MATERIAL FOR THIS TASK:
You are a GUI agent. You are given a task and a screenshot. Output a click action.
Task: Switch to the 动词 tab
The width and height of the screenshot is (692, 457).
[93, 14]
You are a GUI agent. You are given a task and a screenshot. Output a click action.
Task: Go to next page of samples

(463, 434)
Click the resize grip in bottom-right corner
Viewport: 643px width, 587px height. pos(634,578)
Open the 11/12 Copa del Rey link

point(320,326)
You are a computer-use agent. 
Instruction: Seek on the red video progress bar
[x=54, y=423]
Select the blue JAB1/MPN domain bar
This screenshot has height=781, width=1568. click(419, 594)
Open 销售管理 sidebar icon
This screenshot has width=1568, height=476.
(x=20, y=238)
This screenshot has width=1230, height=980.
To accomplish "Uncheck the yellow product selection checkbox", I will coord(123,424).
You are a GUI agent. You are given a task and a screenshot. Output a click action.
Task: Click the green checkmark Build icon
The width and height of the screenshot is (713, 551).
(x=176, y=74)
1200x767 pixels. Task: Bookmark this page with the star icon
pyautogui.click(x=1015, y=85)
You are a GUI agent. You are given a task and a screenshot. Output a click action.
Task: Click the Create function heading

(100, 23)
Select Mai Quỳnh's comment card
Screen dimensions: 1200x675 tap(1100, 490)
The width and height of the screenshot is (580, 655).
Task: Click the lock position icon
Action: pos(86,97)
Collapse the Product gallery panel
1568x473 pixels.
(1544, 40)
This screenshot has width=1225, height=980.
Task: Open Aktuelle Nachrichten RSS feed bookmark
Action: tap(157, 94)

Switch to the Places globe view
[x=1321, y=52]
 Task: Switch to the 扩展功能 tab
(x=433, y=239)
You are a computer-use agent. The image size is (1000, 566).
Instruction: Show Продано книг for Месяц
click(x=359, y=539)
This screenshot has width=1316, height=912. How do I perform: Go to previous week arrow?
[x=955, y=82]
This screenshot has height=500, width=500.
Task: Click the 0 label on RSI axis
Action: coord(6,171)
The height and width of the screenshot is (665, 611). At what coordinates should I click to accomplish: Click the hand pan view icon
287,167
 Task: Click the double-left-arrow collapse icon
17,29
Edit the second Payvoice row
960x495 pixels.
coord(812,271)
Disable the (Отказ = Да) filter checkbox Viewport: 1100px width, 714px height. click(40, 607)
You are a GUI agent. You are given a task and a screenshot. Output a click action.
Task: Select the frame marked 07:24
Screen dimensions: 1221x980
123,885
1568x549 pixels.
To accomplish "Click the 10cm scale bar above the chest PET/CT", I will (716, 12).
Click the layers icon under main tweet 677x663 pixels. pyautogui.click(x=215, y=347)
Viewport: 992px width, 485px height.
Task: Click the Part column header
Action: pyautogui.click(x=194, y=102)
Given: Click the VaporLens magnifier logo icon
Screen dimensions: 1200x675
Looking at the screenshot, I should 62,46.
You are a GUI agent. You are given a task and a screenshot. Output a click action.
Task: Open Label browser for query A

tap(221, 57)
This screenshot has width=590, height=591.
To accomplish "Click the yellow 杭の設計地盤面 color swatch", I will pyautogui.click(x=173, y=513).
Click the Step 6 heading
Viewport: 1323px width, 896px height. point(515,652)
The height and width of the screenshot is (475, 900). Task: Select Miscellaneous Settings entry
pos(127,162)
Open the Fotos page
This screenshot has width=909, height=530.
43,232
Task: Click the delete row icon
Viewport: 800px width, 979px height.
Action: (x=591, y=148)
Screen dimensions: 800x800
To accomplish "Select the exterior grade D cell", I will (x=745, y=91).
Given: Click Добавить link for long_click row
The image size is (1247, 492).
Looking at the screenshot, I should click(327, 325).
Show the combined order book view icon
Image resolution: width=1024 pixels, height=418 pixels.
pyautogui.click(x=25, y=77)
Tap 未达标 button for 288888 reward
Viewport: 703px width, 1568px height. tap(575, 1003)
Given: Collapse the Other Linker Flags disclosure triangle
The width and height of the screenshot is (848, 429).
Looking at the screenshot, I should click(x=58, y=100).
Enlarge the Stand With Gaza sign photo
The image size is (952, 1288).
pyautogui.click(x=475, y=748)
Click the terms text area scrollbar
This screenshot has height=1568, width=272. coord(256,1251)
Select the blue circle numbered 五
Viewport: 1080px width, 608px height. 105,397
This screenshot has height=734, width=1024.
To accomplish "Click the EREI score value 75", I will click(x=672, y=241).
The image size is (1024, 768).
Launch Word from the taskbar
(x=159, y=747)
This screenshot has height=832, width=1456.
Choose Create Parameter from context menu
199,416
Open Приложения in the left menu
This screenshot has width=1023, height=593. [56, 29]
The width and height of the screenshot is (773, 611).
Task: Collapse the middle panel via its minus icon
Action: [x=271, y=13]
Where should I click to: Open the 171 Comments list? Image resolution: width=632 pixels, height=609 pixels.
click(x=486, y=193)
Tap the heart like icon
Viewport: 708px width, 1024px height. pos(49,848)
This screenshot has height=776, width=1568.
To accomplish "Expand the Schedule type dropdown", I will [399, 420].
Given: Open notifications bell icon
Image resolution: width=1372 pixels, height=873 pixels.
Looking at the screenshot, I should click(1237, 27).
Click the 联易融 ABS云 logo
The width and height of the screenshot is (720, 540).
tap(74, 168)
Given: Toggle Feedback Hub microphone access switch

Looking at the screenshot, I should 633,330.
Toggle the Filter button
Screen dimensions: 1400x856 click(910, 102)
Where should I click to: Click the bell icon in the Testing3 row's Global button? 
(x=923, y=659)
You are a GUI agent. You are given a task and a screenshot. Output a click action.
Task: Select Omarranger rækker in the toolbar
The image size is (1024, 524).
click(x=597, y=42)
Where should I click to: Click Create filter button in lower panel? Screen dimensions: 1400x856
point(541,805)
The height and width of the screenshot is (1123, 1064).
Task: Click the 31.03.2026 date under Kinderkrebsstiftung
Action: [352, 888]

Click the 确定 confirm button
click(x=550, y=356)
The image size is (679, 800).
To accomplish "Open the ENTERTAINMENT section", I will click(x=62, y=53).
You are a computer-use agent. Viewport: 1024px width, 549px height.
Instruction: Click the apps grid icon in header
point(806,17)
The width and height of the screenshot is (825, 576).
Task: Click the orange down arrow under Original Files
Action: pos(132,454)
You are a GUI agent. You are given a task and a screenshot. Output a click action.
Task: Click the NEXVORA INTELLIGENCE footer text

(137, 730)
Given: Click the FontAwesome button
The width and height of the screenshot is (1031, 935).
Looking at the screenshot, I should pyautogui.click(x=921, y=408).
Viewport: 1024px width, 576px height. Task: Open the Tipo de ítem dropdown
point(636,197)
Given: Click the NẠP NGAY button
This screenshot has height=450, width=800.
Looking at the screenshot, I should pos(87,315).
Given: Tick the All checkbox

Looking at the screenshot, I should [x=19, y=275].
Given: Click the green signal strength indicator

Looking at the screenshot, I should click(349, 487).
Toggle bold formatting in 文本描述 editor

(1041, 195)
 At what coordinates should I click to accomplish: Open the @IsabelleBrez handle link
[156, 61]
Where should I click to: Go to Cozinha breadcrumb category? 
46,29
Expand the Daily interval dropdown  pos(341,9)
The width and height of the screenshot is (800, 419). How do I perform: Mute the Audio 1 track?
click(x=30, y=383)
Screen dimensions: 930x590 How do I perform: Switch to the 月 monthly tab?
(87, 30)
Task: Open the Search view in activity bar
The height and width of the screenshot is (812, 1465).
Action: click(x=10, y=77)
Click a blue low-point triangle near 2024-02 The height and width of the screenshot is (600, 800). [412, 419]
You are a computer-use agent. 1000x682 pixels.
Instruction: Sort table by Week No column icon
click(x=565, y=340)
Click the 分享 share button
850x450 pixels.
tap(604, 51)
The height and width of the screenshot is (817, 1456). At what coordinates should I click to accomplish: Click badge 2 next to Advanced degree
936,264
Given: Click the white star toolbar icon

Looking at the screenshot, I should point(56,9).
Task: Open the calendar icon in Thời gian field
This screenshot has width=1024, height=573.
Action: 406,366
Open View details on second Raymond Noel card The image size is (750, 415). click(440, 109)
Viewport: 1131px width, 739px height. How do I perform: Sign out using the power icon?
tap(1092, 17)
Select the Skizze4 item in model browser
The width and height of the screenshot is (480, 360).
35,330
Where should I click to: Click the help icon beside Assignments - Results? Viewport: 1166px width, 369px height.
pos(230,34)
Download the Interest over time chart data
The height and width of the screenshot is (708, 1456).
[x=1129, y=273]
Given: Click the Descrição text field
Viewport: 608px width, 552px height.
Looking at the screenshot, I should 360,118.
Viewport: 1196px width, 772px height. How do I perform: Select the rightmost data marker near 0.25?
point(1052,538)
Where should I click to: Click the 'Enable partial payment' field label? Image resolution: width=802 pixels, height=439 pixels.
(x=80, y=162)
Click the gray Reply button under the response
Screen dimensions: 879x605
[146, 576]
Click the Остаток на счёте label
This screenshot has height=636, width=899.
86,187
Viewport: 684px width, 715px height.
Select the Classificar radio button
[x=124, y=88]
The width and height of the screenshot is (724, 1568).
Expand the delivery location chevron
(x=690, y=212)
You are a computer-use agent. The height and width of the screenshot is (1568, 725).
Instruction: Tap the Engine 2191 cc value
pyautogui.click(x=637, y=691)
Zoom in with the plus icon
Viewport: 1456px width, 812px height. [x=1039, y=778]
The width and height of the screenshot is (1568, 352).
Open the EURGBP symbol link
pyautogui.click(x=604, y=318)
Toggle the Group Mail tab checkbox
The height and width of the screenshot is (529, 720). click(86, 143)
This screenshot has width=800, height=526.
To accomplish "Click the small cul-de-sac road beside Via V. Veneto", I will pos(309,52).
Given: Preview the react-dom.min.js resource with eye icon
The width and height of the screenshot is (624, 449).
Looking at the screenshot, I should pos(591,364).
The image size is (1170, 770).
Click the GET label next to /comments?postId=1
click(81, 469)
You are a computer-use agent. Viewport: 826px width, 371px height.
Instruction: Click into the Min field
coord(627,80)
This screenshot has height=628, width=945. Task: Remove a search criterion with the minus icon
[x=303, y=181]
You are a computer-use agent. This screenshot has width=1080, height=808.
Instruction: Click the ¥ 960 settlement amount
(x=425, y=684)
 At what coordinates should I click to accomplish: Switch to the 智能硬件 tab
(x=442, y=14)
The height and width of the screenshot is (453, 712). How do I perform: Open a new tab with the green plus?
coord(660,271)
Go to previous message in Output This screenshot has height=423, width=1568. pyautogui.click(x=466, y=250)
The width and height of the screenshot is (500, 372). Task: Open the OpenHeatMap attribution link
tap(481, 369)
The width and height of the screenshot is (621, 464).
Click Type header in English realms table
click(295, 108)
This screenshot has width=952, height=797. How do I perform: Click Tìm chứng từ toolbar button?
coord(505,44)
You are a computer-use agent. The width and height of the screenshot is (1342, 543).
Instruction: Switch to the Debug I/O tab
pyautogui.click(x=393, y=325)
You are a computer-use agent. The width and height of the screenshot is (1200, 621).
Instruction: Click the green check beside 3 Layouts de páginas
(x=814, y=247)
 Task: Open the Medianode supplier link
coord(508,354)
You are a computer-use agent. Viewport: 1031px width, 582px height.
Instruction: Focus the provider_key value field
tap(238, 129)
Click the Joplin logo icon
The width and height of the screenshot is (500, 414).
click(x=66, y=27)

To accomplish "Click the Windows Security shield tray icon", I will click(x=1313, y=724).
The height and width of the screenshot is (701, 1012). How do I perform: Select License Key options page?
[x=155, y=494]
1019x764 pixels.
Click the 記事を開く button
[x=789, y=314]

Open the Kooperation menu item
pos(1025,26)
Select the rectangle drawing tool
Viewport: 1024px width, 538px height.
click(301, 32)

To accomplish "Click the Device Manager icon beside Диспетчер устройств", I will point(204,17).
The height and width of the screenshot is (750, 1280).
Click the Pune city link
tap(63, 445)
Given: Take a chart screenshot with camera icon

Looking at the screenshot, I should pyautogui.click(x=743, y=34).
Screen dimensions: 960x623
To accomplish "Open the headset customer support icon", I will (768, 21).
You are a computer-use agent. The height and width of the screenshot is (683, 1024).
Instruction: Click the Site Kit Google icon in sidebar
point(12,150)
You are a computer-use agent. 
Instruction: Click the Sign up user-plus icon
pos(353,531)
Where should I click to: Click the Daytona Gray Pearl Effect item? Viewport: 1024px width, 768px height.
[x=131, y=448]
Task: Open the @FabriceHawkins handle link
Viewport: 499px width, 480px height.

WORK ORDER: Go through the records above and return each line in which the word "logo" occurs.

REPLY:
Given: Click the VaporLens magnifier logo icon
Click the 联易融 ABS云 logo
Click the Joplin logo icon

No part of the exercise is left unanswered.